相続では遺産分割協議書は必ず必要?

 相続での遺産分割では遺産分割協議書の作成は必ず必要になるのでしょうか。今回のコラムでは遺産分割で遺産分割協議書の作成は必ず必要か否かを解説します。

 遺産分割協議書とは

遺産分割協議書とは相続人全員で話し合って決めた相続する内容を書面にしたものです。

 遺産分割協議書を作成しなくても遺産分割協議は有効

遺産分割協議は相続人全員の合意のみで成立しますので、遺産分割協議書が無くても遺産分割は有効です。そのため、遺産分割協議書の作成は遺産分割では必ず必要というわけではないということになります。

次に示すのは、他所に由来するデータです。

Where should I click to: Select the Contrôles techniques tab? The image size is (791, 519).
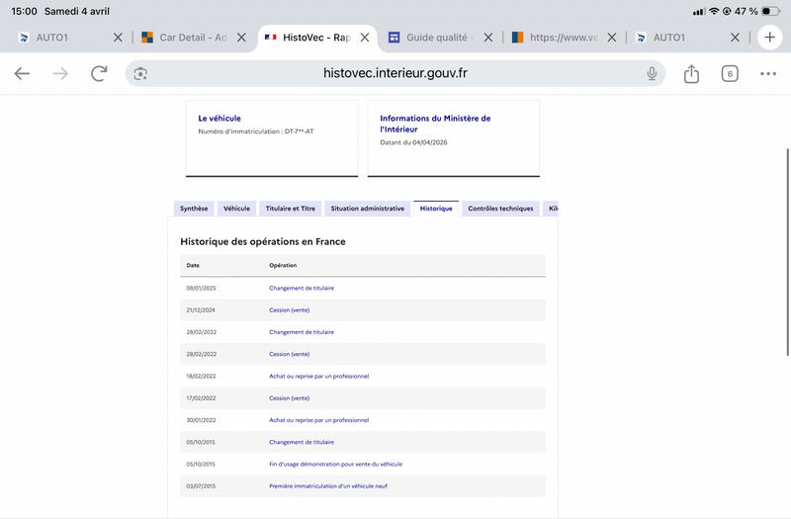[499, 209]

もっとも、協議の蒸し返しを防止するためにも遺産分割協議書は作成しておくことが望ましいですし、協議の内容を証明するため遺産分割協議書は作成されることが一般的です。また、法定相続分以外で相続の手続きをする場合は不動産の登記や金融機関での手続き等各種の相続手続きで遺産分割協議書か家庭裁判所の審判書が必要となります。そのため、法定相続分以外で家庭裁判所の関与なく不動産や金融機関等の相続手続きをする場合は遺産分割協議書の作成が必須となります。

 遺産分割協議書を作成する上での注意点

遺産分割協議書を作成する場合は以下の点を注意して作成しましょう。

①被相続人の氏名・本籍・最後の住所・生年月日、相続人の氏名・住所・被相続人との続柄などを明記する。

②相続人の氏名・住所は印鑑証明書や住民票に記載されている通りに記載する。

③遺産は他の財産と区別ができる程度に明確に特定する。不動産については登記事項証明書、金融資産については金融機関から取り寄せた残高証明書の内容を記載する。

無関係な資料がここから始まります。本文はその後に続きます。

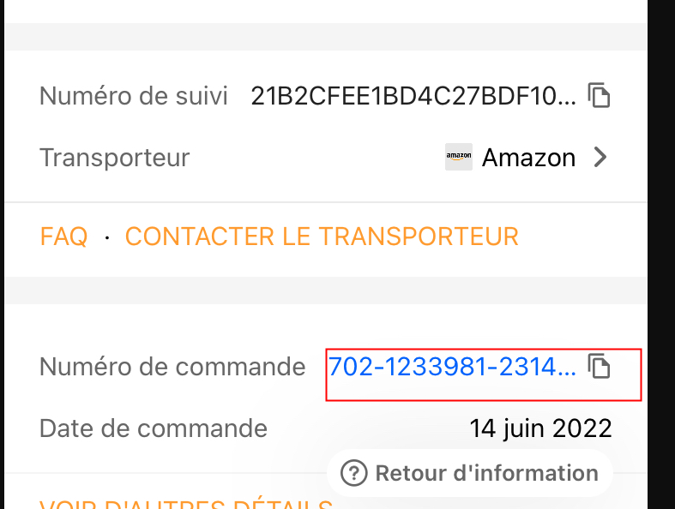Click the order date 14 juin 2022
The height and width of the screenshot is (509, 675).
click(x=540, y=428)
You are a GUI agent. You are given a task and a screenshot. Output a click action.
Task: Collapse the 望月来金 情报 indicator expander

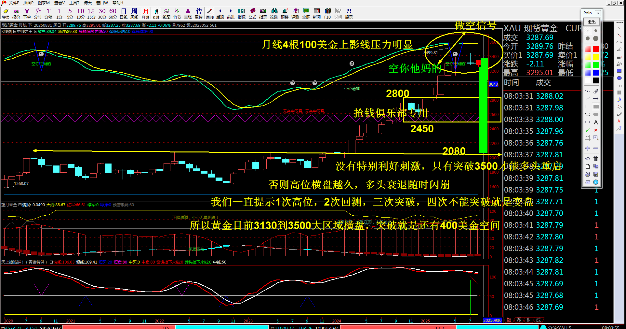pyautogui.click(x=20, y=205)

④遺産分割協議書には相続人全員で実印を押印し、印鑑証明書を添付する。遺産分割協議書が複数になった場合は、各用紙の間に相続人全員の契印をする。

⑤現在判明していない遺産については、今後発見された場合に誰が何を相続するのかも決めて記載しておくことが望ましい。

⑥各相続人が遺産分割協議書を1通ずつ所持できるように相続人の数と同じ通数を作成する。

公正証書にすることもできる

後日の紛争の可能性を更に減らしたい場合は公証役場で遺産分割協議書を公正証書にすることもできます。遺産分割協議書の証明力を上げて後日の紛争の可能性を限りなく減らしたい場合は公正証書の利用を検討するのも良いかもしれません。その場合は公証役場の手数料が掛かりますが、証明力はより強くなります。

令和3年8月2日掲載

※この記事は掲載時点での法律を前提に作成されております。